The “What” & “Why” of Project #1:

This first project focuses on mental health professionals across various disciplines: psychiatrists, psychologists, counselors, licensed clinical social workers, professional counselors, pastoral counselors, and marriage/family therapists. Within these disciplines, many mental health practitioners have little education or training in how to attend to the RS domains in clinical practice ethically and effectively (Brawer, Handal, Fabricatore, Roberts, & Wajda-Johnston, 2002; Hage, Hopson, Siegel, Payton, & DeFanti, 2006; Oxhandler & Pargament, 2014; Oxhandler, Parrish, Torres, & Achenbaum, 2015; Schafer, Handal, Brawer & Ubinger, 2009; Schulte, Skinner, & Calibom, 2002).
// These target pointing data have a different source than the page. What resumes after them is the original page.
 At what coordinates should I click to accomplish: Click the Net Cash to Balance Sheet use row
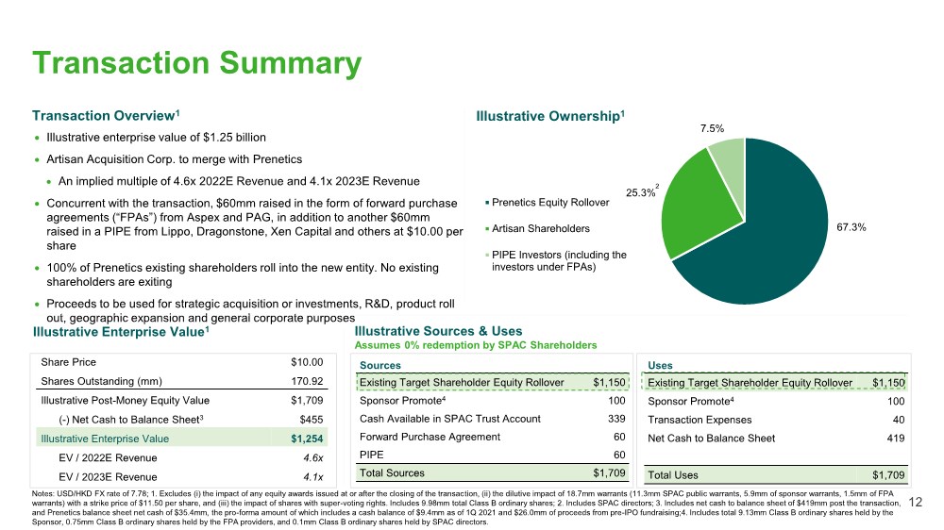774,438

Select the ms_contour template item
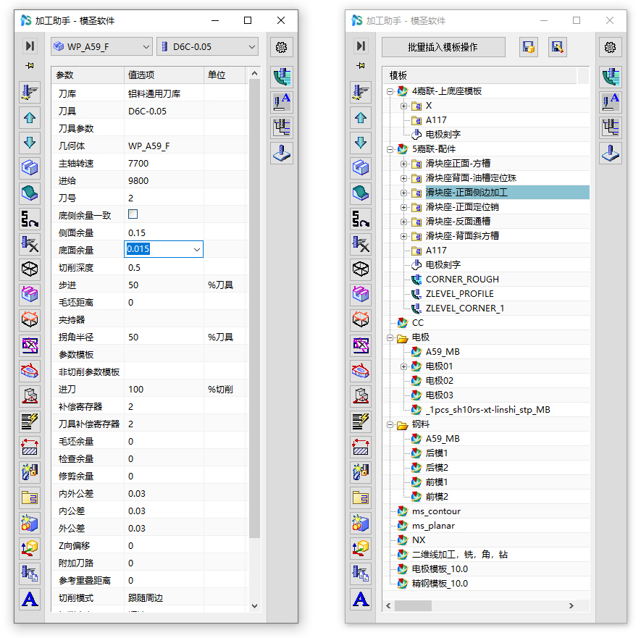[x=436, y=511]

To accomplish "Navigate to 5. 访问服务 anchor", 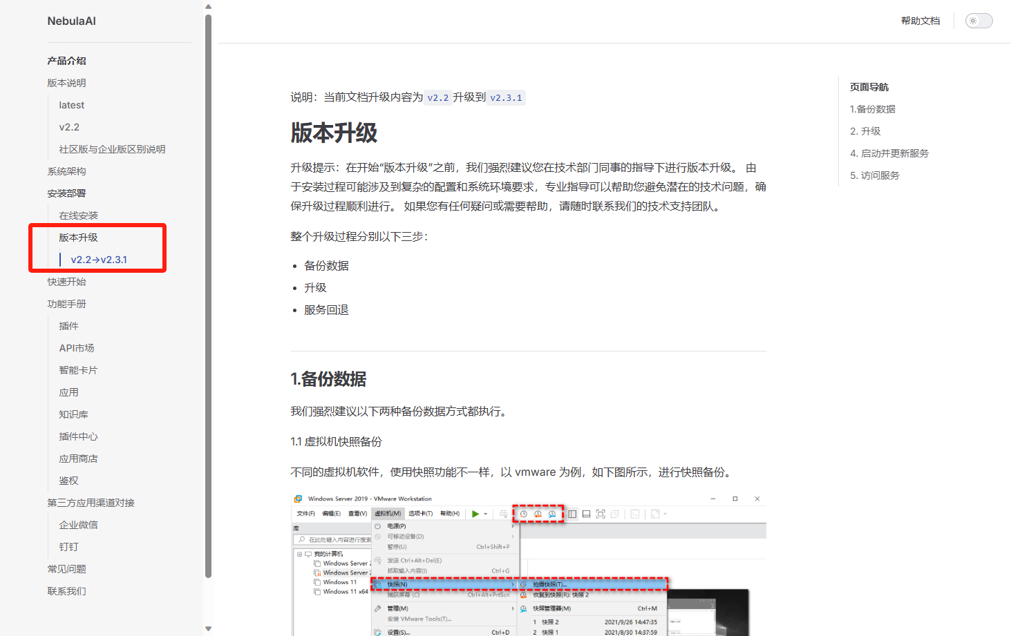I will pos(874,175).
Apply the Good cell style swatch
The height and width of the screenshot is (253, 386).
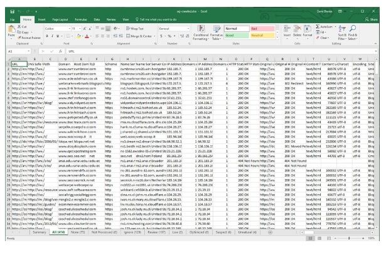237,35
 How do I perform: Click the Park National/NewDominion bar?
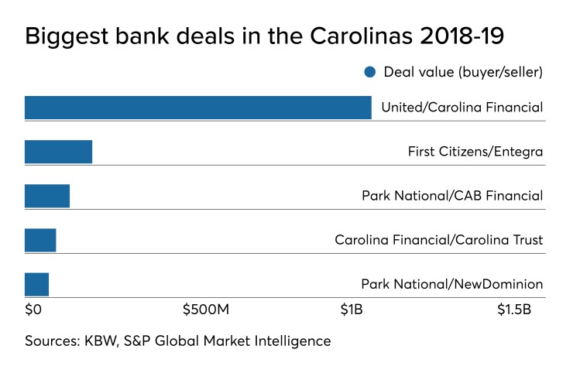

In spite of the fact that several excellent scholarly books and articles have been published on spiritually-integrated, spiritually-informed, or spiritually-competent psychotherapy (e.g., Griffiths, 2010; Pargament, 2007; Richards & Bergin, 2005; Vieten & Scammell, 2015), most mental health professionals receive little or no training in RS issues within the umbrella of multiculturalism, in part, due to lack of awareness of their importance, and also because no agreed upon set of spiritual competencies or training guidelines exist. To address this need, through a series of studies and working groups, members of our research team developed a set of 16 basic RS competencies (click here). We propose that all licensed mental health professionals should both receive training in and be able to demonstrate these RS competencies in their clinical practice.

Project Activities:

  1. Adapt basic RS competencies in order to fit a broader range of mental health care providers with respect to:
    • Perceptions of the importance and feasibility/acceptability of each competency in clinical training.
    • Level of training received in each domain of competence.
    • Current perceived competence in these domains.
    • Perceived barriers to performing spiritually integrated care.
  2. On a national level, survey a larger, more diverse sample of mental health providers across disciplines.
    • Survey of 1,200 practicing mental health clinicians with a minimum of 10 participants from each field listed above. 
    • Participants recruited from from national association conventions, list-servs, publications, social media sites, and mental health care agencies.
  3. Pioneer and pilot the development of a scale to evaluate clinicians’ knowledge in relation to their overall competence towards RS as well as assess relationships between provider responses and attitudes.

Desired Changes:

These findings will underscore the need for training in RS competencies and demonstrate that mental health professionals generally:

  • Lack of knowledge about RS and these competencies;
  • Report a lack of training with respect to these RS competencies;
  • Perceive training in this are to be important;
  • Identify a variety of personal and institutional barriers to fostering training in RS.

This knowledge will serve as the foundation for:

  • Revised set of RS competencies relevant to the range of mental health disciplines;
  • Presentations and publications documenting the need for training in RS competencies in mental health care;
  • Successful efforts to foster wider adoption of training in RS competencies;
  • Improvements in the quality of mental health care by fostering RS competencies in the training of mental health professionals.

What We Found:

  • Both national surveys of multi-disciplinary mental health providers and mental health consumers on the need for spiritual competency training were successfully completed. Preliminary findings have demonstrated the lack of training received by providers in this domain and the desire among consumers for skills and sensitivity toward RS issues in treatment.